--- Data provided ---
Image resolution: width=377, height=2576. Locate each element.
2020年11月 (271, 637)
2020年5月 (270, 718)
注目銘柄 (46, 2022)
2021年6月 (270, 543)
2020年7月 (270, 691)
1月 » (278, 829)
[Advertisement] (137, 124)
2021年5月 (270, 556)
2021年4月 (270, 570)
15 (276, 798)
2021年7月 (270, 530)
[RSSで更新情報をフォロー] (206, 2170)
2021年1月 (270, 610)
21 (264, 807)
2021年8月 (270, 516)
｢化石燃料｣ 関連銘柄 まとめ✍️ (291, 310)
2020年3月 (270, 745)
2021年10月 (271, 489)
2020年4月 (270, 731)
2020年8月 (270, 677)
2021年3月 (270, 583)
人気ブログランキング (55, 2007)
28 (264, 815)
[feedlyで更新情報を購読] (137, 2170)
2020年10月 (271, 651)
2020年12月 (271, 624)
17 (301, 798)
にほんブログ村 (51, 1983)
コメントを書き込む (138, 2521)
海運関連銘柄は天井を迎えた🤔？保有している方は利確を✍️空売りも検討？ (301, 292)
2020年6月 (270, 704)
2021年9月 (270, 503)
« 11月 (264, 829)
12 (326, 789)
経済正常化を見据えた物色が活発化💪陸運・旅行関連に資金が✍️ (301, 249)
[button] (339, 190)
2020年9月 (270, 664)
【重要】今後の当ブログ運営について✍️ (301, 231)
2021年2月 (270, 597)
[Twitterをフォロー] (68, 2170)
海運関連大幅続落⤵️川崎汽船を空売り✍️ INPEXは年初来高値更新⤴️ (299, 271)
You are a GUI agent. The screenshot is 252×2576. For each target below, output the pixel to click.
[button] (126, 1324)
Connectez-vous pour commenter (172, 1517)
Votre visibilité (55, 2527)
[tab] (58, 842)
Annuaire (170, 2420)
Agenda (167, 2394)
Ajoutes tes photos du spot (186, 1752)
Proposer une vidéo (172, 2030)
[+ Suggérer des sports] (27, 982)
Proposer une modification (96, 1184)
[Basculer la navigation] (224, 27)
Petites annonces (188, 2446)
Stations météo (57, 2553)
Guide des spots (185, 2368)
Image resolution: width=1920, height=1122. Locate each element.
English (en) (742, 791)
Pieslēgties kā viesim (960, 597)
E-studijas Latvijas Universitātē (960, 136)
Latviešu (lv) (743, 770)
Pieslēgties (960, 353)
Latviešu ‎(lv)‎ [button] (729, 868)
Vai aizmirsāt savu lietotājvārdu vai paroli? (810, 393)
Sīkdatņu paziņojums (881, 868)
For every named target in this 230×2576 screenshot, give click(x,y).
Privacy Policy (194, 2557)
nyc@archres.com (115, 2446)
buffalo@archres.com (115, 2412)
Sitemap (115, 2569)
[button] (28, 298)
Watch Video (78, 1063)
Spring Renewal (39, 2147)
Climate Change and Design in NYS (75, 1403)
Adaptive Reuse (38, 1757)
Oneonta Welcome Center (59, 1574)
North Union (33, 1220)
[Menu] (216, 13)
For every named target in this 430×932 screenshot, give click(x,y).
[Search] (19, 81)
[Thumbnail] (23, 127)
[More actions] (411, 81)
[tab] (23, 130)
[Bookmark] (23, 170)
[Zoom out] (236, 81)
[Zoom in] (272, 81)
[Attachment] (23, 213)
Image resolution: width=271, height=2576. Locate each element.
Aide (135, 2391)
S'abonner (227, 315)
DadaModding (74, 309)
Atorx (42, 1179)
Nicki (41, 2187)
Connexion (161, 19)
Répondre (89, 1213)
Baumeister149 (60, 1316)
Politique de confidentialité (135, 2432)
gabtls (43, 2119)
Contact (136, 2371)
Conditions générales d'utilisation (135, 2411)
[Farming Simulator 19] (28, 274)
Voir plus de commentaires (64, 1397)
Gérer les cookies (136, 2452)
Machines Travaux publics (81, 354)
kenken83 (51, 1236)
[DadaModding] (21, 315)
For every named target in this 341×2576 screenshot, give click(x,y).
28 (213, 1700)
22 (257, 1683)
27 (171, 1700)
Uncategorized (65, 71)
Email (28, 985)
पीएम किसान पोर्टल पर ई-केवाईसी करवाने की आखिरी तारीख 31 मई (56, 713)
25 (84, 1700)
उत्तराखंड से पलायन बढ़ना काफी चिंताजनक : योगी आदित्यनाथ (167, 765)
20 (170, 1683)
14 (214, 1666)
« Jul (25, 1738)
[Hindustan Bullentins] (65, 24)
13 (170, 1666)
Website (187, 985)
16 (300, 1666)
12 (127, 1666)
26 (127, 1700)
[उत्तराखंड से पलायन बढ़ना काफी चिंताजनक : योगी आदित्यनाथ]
---
Give all the records again. Match them exactly.

Image resolution: width=377, height=2576. Locate each element.
2020年11月 (271, 637)
2020年5月 (270, 718)
注目銘柄 (46, 2022)
2021年6月 (270, 543)
2020年7月 (270, 691)
1月 » (278, 829)
[Advertisement] (137, 124)
2021年5月 (270, 556)
2021年4月 (270, 570)
15 (276, 798)
2021年7月 (270, 530)
[RSSで更新情報をフォロー] (206, 2170)
2021年1月 (270, 610)
21 (264, 807)
2021年8月 (270, 516)
｢化石燃料｣ 関連銘柄 まとめ✍️ (291, 310)
2020年3月 (270, 745)
2021年10月 (271, 489)
2020年4月 (270, 731)
2020年8月 (270, 677)
2021年3月 (270, 583)
人気ブログランキング (55, 2007)
28 (264, 815)
[feedlyで更新情報を購読] (137, 2170)
2020年10月 (271, 651)
2020年12月 (271, 624)
17 (301, 798)
にほんブログ村 (51, 1983)
コメントを書き込む (138, 2521)
海運関連銘柄は天井を迎えた🤔？保有している方は利確を✍️空売りも検討？ (301, 292)
2020年6月 (270, 704)
2021年9月 (270, 503)
« 11月 (264, 829)
12 (326, 789)
経済正常化を見据えた物色が活発化💪陸運・旅行関連に資金が✍️ (301, 249)
[button] (339, 190)
2020年9月 (270, 664)
【重要】今後の当ブログ運営について✍️ (301, 231)
2021年2月 (270, 597)
[Twitterをフォロー] (68, 2170)
海運関連大幅続落⤵️川崎汽船を空売り✍️ INPEXは年初来高値更新⤴️ (299, 271)
You are a GUI agent. The screenshot is 252×2576. For each target below, output the pixel to click.
[button] (126, 1324)
Connectez-vous pour commenter (172, 1517)
Votre visibilité (55, 2527)
[tab] (58, 842)
Annuaire (170, 2420)
Agenda (167, 2394)
Ajoutes tes photos du spot (186, 1752)
Proposer une vidéo (172, 2030)
[+ Suggérer des sports] (27, 982)
Proposer une modification (96, 1184)
[Basculer la navigation] (224, 27)
Petites annonces (188, 2446)
Stations météo (57, 2553)
Guide des spots (185, 2368)
Image resolution: width=1920, height=1122. Locate each element.
English (en) (742, 791)
Pieslēgties kā viesim (960, 597)
E-studijas Latvijas Universitātē (960, 136)
Latviešu (lv) (743, 770)
Pieslēgties (960, 353)
Latviešu ‎(lv)‎ [button] (729, 868)
Vai aizmirsāt savu lietotājvārdu vai paroli? (810, 393)
Sīkdatņu paziņojums (881, 868)
For every named target in this 230×2576 screenshot, give click(x,y).
Privacy Policy (194, 2557)
nyc@archres.com (115, 2446)
buffalo@archres.com (115, 2412)
Sitemap (115, 2569)
[button] (28, 298)
Watch Video (78, 1063)
Spring Renewal (39, 2147)
Climate Change and Design in NYS (75, 1403)
Adaptive Reuse (38, 1757)
Oneonta Welcome Center (59, 1574)
North Union (33, 1220)
[Menu] (216, 13)
For every named target in this 430×932 screenshot, give click(x,y).
[Search] (19, 81)
[Thumbnail] (23, 127)
[More actions] (411, 81)
[tab] (23, 130)
[Bookmark] (23, 170)
[Zoom out] (236, 81)
[Zoom in] (272, 81)
[Attachment] (23, 213)
Image resolution: width=271, height=2576. Locate each element.
Aide (135, 2391)
S'abonner (227, 315)
DadaModding (74, 309)
Atorx (42, 1179)
Nicki (41, 2187)
Connexion (161, 19)
Répondre (89, 1213)
Baumeister149 (60, 1316)
Politique de confidentialité (135, 2432)
gabtls (43, 2119)
Contact (136, 2371)
Conditions générales d'utilisation (135, 2411)
[Farming Simulator 19] (28, 274)
Voir plus de commentaires (64, 1397)
Gérer les cookies (136, 2452)
Machines Travaux publics (81, 354)
kenken83 (51, 1236)
[DadaModding] (21, 315)
For every named target in this 341×2576 screenshot, give click(x,y).
28 (213, 1700)
22 (257, 1683)
27 (171, 1700)
Uncategorized (65, 71)
Email (28, 985)
पीएम किसान पोर्टल पर ई-केवाईसी करवाने की आखिरी तारीख 31 मई (56, 713)
25 (84, 1700)
उत्तराखंड से पलायन बढ़ना काफी चिंताजनक : योगी आदित्यनाथ (167, 765)
20 (170, 1683)
14 (214, 1666)
« Jul (25, 1738)
[Hindustan Bullentins] (65, 24)
13 (170, 1666)
Website (187, 985)
16 (300, 1666)
12 (127, 1666)
26 (127, 1700)
[उत्तराखंड से पलायन बढ़ना काफी चिंताजनक : योगी आदित्यनाथ]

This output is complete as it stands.